Canada Profile – BBC News

Key dates in Canadian history:

15,000-20,000 before today – The first humans in North America migrated from Asia.

11th century – Norse explorers reach North America, establishing the first known European colony in the Americas at Newfoundland.

1497 – The Italian-born navigator John Cabot reached the coasts of Newfoundland and Cape Breton.

1534 – Jacques Cartier explores the Saint Lawrence River, and claims the shores of the Gulf of Saint Lawrence for France.

1583 – Newfoundland becomes England’s first overseas colony.

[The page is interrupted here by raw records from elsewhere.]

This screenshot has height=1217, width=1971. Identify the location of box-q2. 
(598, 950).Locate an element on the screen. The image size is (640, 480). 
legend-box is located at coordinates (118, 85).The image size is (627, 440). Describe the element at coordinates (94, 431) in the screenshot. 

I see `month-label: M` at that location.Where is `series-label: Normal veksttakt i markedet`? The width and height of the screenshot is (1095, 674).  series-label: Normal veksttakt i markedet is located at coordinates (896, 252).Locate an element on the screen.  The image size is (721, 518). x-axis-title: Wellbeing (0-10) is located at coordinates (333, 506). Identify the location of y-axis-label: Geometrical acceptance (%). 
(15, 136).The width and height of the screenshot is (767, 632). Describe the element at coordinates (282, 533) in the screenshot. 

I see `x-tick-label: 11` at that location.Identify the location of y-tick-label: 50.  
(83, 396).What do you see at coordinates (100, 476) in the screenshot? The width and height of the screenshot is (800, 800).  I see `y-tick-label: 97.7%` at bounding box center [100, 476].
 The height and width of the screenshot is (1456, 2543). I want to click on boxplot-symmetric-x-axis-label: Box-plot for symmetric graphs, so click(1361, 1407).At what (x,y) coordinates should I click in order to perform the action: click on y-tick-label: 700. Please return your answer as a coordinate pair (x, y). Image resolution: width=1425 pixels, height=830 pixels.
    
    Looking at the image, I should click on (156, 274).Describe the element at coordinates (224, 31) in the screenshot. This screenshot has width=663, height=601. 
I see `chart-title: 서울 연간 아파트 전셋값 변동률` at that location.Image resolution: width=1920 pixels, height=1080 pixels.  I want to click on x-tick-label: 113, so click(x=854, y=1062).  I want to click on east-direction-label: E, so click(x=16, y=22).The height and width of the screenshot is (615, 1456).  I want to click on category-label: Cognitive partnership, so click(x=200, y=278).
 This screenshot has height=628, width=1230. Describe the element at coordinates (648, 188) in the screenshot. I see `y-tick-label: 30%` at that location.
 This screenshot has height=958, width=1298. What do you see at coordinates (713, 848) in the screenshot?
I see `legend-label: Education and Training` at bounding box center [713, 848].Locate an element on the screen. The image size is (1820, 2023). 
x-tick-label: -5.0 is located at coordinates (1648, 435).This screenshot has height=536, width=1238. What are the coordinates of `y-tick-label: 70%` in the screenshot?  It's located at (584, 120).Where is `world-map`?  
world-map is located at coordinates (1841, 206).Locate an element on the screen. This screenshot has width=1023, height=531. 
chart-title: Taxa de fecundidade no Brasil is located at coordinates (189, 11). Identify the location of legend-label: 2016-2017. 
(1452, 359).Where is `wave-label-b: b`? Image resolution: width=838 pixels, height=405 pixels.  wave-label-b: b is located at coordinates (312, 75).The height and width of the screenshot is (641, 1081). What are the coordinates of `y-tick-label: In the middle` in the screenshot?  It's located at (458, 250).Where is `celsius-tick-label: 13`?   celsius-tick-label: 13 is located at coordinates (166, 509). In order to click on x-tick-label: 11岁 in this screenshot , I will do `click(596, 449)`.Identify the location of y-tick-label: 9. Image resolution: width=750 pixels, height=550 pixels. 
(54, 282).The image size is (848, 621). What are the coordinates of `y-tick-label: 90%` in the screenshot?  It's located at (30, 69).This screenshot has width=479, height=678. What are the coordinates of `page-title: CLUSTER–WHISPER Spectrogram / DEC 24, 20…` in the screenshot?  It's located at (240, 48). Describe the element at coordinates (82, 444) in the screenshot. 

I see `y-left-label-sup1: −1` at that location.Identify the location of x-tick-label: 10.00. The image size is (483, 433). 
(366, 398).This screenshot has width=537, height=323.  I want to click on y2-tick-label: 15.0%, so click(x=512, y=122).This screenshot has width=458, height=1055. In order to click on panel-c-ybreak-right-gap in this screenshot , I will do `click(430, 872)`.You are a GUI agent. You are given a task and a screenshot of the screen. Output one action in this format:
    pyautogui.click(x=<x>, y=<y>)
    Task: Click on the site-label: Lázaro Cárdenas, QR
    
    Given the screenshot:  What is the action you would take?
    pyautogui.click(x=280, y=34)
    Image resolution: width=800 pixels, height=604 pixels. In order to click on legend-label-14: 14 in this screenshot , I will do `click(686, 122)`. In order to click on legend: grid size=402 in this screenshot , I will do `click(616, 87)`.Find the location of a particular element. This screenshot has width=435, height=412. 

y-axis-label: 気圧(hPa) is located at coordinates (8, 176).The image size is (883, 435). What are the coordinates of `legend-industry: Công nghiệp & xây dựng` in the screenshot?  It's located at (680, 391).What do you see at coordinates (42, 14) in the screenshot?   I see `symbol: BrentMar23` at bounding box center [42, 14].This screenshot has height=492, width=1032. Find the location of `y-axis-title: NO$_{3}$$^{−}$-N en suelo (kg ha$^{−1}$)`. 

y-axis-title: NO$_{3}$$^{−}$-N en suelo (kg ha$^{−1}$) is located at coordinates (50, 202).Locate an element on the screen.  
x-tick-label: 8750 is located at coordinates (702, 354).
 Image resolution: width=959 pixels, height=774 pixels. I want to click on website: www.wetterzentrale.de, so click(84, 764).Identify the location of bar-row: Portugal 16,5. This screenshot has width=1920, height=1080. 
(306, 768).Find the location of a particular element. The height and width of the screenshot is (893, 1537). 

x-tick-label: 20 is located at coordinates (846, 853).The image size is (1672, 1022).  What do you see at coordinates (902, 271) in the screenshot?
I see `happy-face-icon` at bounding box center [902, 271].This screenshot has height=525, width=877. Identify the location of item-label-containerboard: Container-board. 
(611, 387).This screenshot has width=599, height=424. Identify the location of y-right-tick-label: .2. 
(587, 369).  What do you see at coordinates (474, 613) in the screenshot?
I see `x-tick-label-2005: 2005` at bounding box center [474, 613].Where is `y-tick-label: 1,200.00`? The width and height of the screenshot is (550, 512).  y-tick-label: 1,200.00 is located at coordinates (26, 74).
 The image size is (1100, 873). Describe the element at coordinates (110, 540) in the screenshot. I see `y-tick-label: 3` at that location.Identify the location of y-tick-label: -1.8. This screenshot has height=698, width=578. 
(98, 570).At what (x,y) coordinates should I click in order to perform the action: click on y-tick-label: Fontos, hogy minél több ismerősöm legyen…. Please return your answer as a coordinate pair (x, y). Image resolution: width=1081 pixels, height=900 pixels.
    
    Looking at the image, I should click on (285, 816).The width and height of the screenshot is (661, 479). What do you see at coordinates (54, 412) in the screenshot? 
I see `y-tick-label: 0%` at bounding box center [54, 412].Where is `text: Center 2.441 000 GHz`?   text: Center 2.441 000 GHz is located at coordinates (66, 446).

1600s – Rivalry in the fur trade between the French, the English and the Dutch; Europeans exploit existing rivalries between local populations to form alliances.

1627 – Compagnie de la Nouvelle-France created to govern and exploit “New France” – the French colonies in North America.

1670 – Hudson’s Bay Company created by London traders. The company holds commercial rights for areas whose rivers flow into Hudson Bay.

1756 – Start of the Seven Years’ War between New France and the larger and economically stronger British colonies. After the first French successes, Quebec fell in 1759 and the British advanced on Montreal.

1763 – Under the terms of the Treaty of Paris, Great Britain acquired all French colonies east of the Mississippi, including New France, which became the colony of Quebec.

1774 – The Quebec Act recognizes the French language and Roman Catholicism in the colony.

From 1776 – Loyalist refugees from the American Revolutionary War settle in Nova Scotia, Prince Edward Island, Quebec and Ontario.

1800s – Immigration resumes. Thousands of new arrivals from England, Scotland and Ireland arrive each year.

1812-14 – War of 1812 between the United States and Great Britain, largely due to the effects on the United States of British blockades of French ports. There were naval battles on the Great Lakes and an American attack on York, now Toronto. But the United States fails to carry out its plan to invade Canada.

1837-38 – Armed rebellions in Upper and Lower Canada, caused by disaffection with the ruling elites, poverty and social divisions.

1867 – The British North America Act united Ontario, Quebec, Nova Scotia and New Brunswick into the Dominion of Canada.

1870 – Manitoba becomes the fifth province, followed by British Columbia and Prince Edward Island.

1885 – The Canadian Pacific Railway is completed.